Coal Bed Methane Development in the Green River Basin
The next presentation topic was
Coal Bed Methane (CBM) Issues in the Green River
Basin, by the Bureau of Land Management (BLM), Rawlins District Office. Presenting
on behalf of the BLM were Brenda Vosika Newman (Mining Engineer), Ken Peacock
(Hydrologist) and Mary Apple (Public Administration Officer). The project currently
proposed is entitled the
Atlantic Rim CBM Project, and is located in the Little Snake River Basin, north of Baggs and
southwest of Rawlins.
The proposed project has 96 wells, in three pods. Proposed depth of the CBM wells is
800-2,500 feet. There is little data from which to estimate impacts in this area, so the
presentation made use of photographs from CBM development in Campbell County.
Absent additional data, the BLM is assuming CBM development will progress similarly
to that region (in style, if not in quantity). A major difference compared to Campbell
County is that this region is mostly public land. Because of this, the BLM assured the
BAG that sufficient conditions could be attached to leases and permits to allow orderly
development of the resource.
Quality of the produced water is unknown, but regional coal quality water ranges from
750-2,000 mg/l total dissolved solids. Discharge of this quality of water could be
accomplished under the cap imposed by the Salinity Control Forum. However, it would
have the ironic effect of adding salts to one part of the Green River (Little Snake) Basin
while we are spending significant money and effort in other parts to remove salinity.
Mention was made of an earlier CBM project in Sweetwater County pursued about 10
years ago by Triton Oil.
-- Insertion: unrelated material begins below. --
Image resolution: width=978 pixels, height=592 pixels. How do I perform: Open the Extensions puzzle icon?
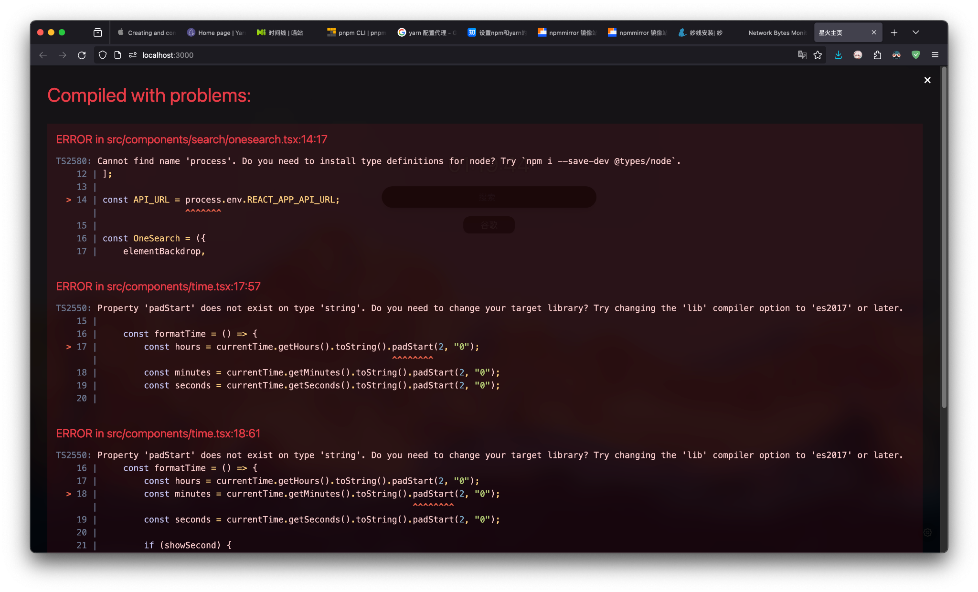pyautogui.click(x=877, y=55)
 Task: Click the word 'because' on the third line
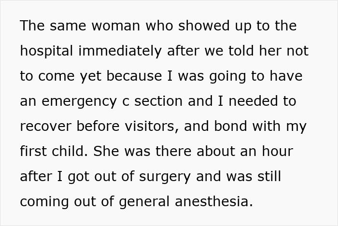tap(134, 76)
Barrett Resources and River Gas have filed permits on nine
wells in the same vicinity, but as of yet none have been drilled. The Triton project was
conducted on the region defined as Townships 22 and 23 North and Range 102
Questions of the BLM follow:
A questioner asked how the BLM could condone CBM development without hard data to
rely on. First, BLM indicated they do not necessarily "condone" the proposed project.
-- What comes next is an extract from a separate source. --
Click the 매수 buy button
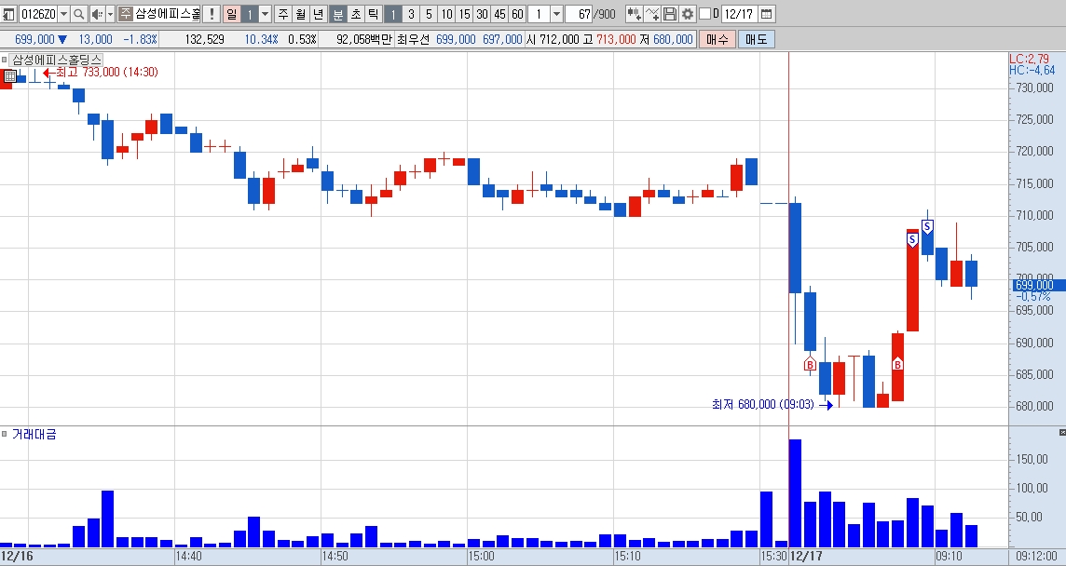 click(x=718, y=39)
The response was that without an exploratory project, data cannot be gathered. There is
no firm knowledge of the economic potential of the area. In addition, permission for the
work is essentially in place because, following what was done for the Buffalo Area
Resource Management Plan, the project is covered under standard oil and gas
Another questioner asked why the BLM is not conducting a statewide Environmental
Impact Statement on CBM development. The answer indicated that, other than this
project there is not necessarily statewide interest (no proposed development in the Rock
Springs District, for example).
Origins of Wyoming's Water Law, Implications for Today
Ms. Anne MacKinnon made the final presentation. Anne's presentation dealt with the
origins of Wyoming water law. Handouts were provided that contained the essence of
her history lesson, and the writings of Elwood Mead, Wyoming's first State
Three points made by Ms. MacKinnon included:
- Mr. Mead saw the laws governing water in Wyoming as establishing a "creative
tension" between private and public interests;
- Mr. Mead also saw that our water law had to allow for the transfer of water uses in
some fashion, or else the "dead hand" of the pioneers would prevent social and economic
change with time;
- Finally, Mr. Mead seemed to want to create a system of law and administration that
provided for the overall good of the community.
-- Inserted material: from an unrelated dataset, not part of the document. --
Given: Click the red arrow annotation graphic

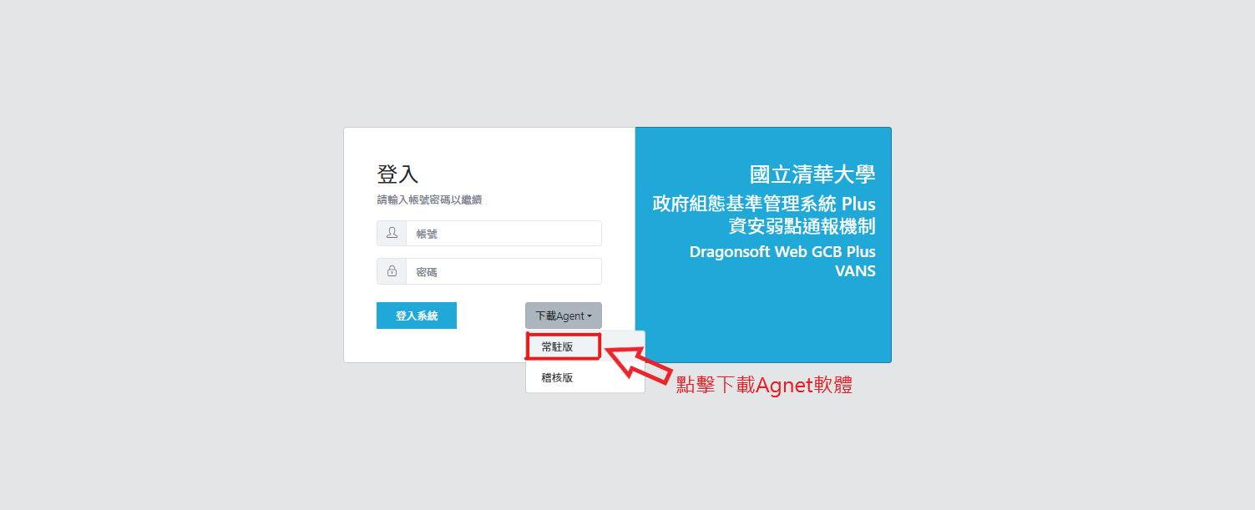Looking at the screenshot, I should pos(637,362).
Anne finished by tying together Wyoming's water law origin with implications for both
today's allocation of water and the river basin planning process. Furthermore, she
indicated that the basin advisory group must be broad based, not just water users, but
those with other interests must be brought into the fold. An on going dialogue must
continue as more people are brought into the planning Process and issues intersect.
Closing - The meeting was adjourned at 4:35 p.m.